CON LA INFORMACIÓN:
(1) Reproduce el fragmento del texto sobre la guerra cultural que empieza en las palabras "En cierto modo, era" y termina después de "de nuestra época.".
(2) Resume el párrafo del texto sobre la guerra cultural que empieza con "Esto es lo segundo que hemos de captar" y conserva sus datos principales.

TEXTO MOSTRADO:

================

En cierto modo, era esperable que la expresión arribara a nuestros lares: llevaba tiempo proliferando en los EEUU. Y esto es lo primero que hemos de captar para comprenderla: la guerra cultural no responde a una moda pasajera, no es un eslogan más de publicidad política. Bien al contrario, es un término que sintetiza como pocos el principal reto de nuestra época.

¿Qué época es esta? Acostumbrados como estábamos al consenso socialdemócrata-democristiano que vivió Europa tras 1945, adaptados también a los matices thatcheriano-reaganianos introducidos en los 80, confiados como andábamos tras la caída del Muro de Berlín en el final de toda alternativa a nuestras democracias (así vivimos los 90); en suma, creyendo como creíamos que amenazas externas (como el terrorismo islámico) eran nuestra principal preocupación durante los primeros 2000, acaeció entonces algo. Empezaron entonces a resquebrajarse todos los consensos sobre los que reposábamos.

Esto es lo segundo que hemos de captar sobre la guerra cultural: emerge en una situación donde ya no se aceptan los marcos del pasado. Uno de estos marcos era la distribución de papeles que la izquierda estándar (socialdemócrata) y la derecha típica de la posguerra (en el caso de España, típica tras 1978) se habían repartido. Tú a Boston y yo a California; tú, izquierda, te dedicas a marcar los valores que deben regir la sociedad, los “avances” que deben implantarse para apostar por el “progreso” (porque, por supuesto, tú, izquierda socialdemócrata, eres la que defines lo que es progreso). Yo, derecha moderada, me conformo en cambio con gestionar bien las cuentas; soy el que llegaré tras los estropicios económicos que tú causes para encauzar de nuevo las cosas; arreglaré la economía sin tocar demasiado tus “logros éticos”, a la espera de que, cuando tornemos a ser prósperos, vuelvas de nuevo a dirigirnos tú por el camino del Bien moral, tu negociado.

================

LISTADO DE DATOS:

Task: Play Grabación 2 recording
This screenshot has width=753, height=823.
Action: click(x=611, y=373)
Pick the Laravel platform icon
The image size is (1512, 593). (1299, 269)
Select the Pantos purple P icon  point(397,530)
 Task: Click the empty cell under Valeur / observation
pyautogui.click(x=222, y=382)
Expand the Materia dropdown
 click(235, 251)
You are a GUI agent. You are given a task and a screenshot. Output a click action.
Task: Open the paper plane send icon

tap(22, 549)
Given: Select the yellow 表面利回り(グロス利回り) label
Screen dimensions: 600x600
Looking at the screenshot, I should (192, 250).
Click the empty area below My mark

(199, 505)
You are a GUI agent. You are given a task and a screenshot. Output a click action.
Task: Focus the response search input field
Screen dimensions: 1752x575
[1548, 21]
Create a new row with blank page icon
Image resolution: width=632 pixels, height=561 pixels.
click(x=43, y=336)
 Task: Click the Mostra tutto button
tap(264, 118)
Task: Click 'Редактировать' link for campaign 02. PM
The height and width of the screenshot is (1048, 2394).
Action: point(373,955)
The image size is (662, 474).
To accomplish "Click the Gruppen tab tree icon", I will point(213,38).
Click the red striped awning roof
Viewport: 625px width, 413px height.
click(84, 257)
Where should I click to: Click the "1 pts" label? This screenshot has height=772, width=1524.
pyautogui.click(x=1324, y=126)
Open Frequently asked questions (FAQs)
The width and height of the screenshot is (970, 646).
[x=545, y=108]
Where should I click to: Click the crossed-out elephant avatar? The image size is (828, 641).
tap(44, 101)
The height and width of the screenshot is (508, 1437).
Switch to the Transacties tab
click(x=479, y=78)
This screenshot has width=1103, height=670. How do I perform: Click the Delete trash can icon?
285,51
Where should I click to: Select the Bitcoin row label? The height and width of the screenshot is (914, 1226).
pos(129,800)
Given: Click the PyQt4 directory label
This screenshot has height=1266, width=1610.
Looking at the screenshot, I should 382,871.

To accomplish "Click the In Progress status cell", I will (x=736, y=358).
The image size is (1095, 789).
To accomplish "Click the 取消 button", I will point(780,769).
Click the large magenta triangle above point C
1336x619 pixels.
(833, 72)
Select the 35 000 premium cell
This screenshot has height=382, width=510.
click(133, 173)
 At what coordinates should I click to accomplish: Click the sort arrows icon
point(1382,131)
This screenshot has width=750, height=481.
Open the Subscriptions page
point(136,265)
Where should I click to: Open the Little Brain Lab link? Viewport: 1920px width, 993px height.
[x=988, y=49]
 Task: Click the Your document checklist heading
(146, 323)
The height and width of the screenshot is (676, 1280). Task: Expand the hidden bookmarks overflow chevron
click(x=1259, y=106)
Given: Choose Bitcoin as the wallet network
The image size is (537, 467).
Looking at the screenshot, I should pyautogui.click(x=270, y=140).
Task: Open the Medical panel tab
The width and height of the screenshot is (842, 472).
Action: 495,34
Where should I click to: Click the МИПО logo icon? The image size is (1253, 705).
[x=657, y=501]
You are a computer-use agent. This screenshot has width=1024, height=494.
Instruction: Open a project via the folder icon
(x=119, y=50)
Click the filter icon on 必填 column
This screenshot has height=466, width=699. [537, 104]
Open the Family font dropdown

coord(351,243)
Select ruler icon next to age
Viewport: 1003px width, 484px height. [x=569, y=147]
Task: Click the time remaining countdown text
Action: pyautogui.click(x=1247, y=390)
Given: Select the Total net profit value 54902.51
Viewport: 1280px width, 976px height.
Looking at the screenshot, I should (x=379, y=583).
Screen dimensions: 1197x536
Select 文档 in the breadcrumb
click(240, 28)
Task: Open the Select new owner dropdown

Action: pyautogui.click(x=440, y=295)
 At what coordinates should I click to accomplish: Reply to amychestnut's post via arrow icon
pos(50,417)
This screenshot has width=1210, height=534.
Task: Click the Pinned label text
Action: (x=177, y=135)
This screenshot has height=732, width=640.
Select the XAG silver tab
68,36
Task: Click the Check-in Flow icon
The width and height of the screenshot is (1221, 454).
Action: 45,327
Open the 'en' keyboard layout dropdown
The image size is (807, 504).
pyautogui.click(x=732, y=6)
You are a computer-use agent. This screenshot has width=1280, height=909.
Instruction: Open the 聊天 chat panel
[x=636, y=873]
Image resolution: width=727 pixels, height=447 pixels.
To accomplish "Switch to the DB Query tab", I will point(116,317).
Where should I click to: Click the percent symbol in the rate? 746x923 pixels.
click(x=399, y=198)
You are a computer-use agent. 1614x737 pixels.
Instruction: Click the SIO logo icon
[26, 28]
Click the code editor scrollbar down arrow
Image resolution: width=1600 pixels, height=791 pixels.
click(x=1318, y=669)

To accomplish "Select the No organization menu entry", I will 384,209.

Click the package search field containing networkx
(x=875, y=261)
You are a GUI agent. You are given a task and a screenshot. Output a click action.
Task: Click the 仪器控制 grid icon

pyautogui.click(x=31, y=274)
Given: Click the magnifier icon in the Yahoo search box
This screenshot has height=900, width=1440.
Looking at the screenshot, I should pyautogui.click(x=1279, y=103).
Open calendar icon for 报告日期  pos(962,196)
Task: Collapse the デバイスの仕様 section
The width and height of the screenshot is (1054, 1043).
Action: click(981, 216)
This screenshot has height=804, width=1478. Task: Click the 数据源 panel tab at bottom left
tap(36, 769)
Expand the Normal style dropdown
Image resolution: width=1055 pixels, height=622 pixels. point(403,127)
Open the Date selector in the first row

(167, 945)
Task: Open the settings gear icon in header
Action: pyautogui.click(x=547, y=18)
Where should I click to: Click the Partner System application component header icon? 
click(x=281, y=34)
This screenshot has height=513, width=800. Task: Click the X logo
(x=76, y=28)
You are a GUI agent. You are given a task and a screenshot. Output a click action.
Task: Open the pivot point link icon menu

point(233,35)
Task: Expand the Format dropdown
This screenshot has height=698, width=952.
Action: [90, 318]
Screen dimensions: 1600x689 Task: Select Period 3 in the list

================

SOLUCIONES:
(1)
En cierto modo, era esperable que la expresión arribara a nuestros lares: llevaba tiempo proliferando en los EEUU. Y esto es lo primero que hemos de captar para comprenderla: la guerra cultural no responde a una moda pasajera, no es un eslogan más de publicidad política. Bien al contrario, es un término que sintetiza como pocos el principal reto de nuestra época.

(2) La segunda clave de la guerra cultural es que surge cuando ya no se aceptan los marcos del pasado. Uno de esos marcos era el reparto de papeles entre la izquierda socialdemócrata y la derecha moderada de la posguerra (en España, tras 1978). La izquierda fijaba los valores de la sociedad y definía qué era "progreso". La derecha se limitaba a gestionar bien las cuentas y a arreglar los estropicios económicos de la izquierda sin tocar sus "logros éticos". Después le devolvía la dirección moral cuando volvía la prosperidad.